> _SET PROBLEM_
Lay out as a JSON list of strings every line of the listing from the line containing "Open Choose Section multi-select list" through the end of the listing, both ends included, one string per line and blank lines left out.
-- START OF SUPPLIED ENTRIES --
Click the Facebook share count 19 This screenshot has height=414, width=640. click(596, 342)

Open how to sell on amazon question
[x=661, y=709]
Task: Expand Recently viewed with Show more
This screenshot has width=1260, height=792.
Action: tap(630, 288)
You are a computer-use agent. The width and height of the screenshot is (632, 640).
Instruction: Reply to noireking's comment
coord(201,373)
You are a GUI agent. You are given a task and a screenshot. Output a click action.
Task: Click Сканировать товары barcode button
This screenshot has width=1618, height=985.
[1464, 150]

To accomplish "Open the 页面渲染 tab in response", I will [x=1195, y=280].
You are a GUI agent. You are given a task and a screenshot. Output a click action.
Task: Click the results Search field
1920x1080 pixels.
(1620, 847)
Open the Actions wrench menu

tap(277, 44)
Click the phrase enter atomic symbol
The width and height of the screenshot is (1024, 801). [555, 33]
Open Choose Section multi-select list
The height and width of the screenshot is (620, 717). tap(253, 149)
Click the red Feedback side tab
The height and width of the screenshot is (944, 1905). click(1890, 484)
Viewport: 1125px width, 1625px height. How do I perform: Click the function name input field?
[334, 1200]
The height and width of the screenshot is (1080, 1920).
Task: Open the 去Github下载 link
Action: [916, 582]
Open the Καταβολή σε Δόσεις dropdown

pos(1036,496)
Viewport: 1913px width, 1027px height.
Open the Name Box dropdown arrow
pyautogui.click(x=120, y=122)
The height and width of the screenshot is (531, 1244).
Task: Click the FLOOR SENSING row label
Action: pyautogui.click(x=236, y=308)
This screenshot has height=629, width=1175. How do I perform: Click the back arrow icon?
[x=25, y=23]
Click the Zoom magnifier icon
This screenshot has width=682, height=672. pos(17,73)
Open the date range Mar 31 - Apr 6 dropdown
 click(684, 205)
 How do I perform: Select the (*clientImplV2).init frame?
-- END OF SUPPLIED ENTRIES --
> _REPLY TO THE EXERCISE_
[
  "Open Choose Section multi-select list",
  "The height and width of the screenshot is (620, 717). tap(253, 149)",
  "Click the red Feedback side tab",
  "The height and width of the screenshot is (944, 1905). click(1890, 484)",
  "Viewport: 1125px width, 1625px height. How do I perform: Click the function name input field?",
  "[334, 1200]",
  "The height and width of the screenshot is (1080, 1920).",
  "Task: Open the 去Github下载 link",
  "Action: [916, 582]",
  "Open the Καταβολή σε Δόσεις dropdown",
  "pos(1036,496)",
  "Viewport: 1913px width, 1027px height.",
  "Open the Name Box dropdown arrow",
  "pyautogui.click(x=120, y=122)",
  "The height and width of the screenshot is (531, 1244).",
  "Task: Click the FLOOR SENSING row label",
  "Action: pyautogui.click(x=236, y=308)",
  "This screenshot has height=629, width=1175. How do I perform: Click the back arrow icon?",
  "[x=25, y=23]",
  "Click the Zoom magnifier icon",
  "This screenshot has width=682, height=672. pos(17,73)",
  "Open the date range Mar 31 - Apr 6 dropdown",
  " click(684, 205)",
  " How do I perform: Select the (*clientImplV2).init frame?"
]